Which suggests to me that either the threat of skin cancer was overblown all along or the school district really does deserve its Nanny-of-the-Month award from Reason Magazine.

My recital

My first fiddle recital came off pretty good. I got through the one piece I had memorized thoroughly (having practiced it at least a hundred times) just fine and only momentarily got lost in the second, less-memorized one (dueting with another adult learner) and was able to find a place where I could jump back in.

Teacher was happy, but I expected him to be. He tends to exaggerate my progress, but, as Mrs. Charm says, “Would you rather he criticized you all the time?” Of course not. I just get suspicious when I’m always “awesome” and “excellant.” Of course some sort of criticism usually follows.

Fortunately, Mrs. C. videoed excerpts with her iPhone, so I got to see two problems that need correcting. I was hunched over as if trying to hide behind the music stand and it was as if my poor bow had shrunk to a few inches long I was using so little of it. “More bow, more bow,” the everlasting fiddle teacher reminder.

The best part was the adolescent Mr. Boy whom Mrs. C. decided to drag along, grumbling all the way, to get him there. He later complimented me and exclaimed that he had “really enjoyed it,” apparently struck dumb that it could have been anything but more boring adult shite.

So it was worth it and I’ll do it again in the fall and from now on if allowed.

The VA scandal

I like to read the Wall Street Journal’s Best of The Web Today, which yesterday had a good rejoinder to one Democrat’s questionable concern:

“‘As troubling as some of these allegations are, this controversy presents an opportunity for the administration,’ Waldman continues. ‘This isn’t some kind of phony scandal like Benghazi: it’s a real issue with real consequences.’

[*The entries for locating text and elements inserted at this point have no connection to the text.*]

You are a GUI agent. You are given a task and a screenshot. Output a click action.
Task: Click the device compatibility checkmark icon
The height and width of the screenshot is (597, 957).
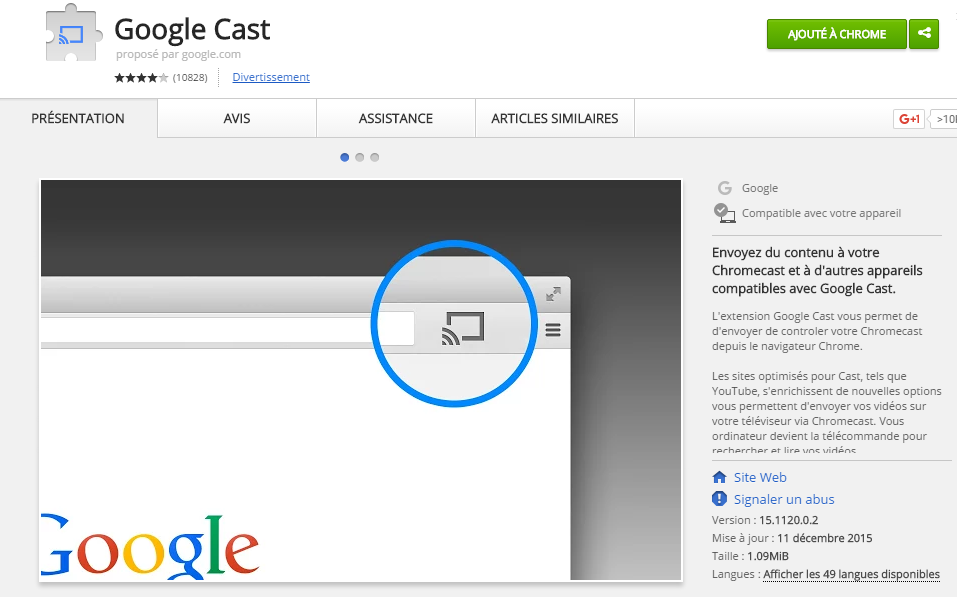tap(723, 212)
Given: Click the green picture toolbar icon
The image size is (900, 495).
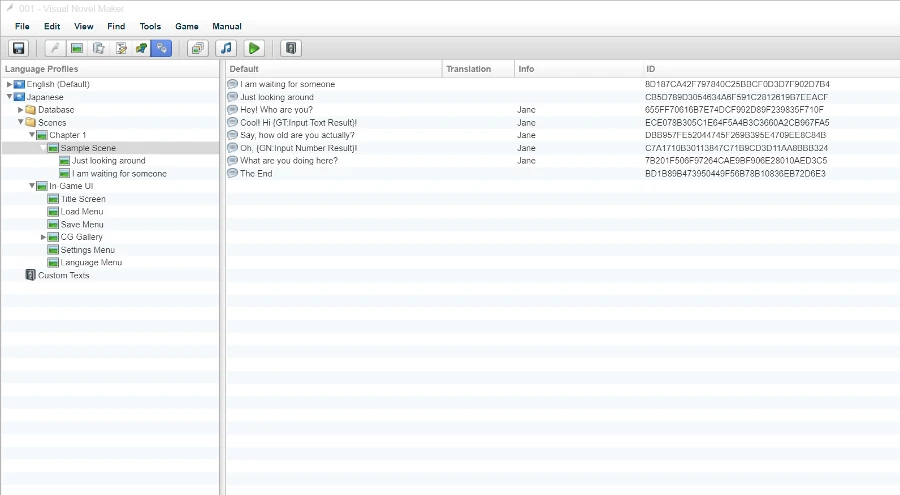Looking at the screenshot, I should click(76, 48).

“Christopher Stevens could not be reached for comment.”

These VA scandals come and go. The hospitals were not originally intended to treat all veterans exclusively but only those unable to pay for their health care. Nowadays, the pols are sending many career retirees to the VA on top of everyone else and the load, of course, is overwhelming.

Mrs. Charm always says “Go get your free hearing aids.” I never have because I can afford to buy them and don’t want to add to the problems of those veterans who can’t.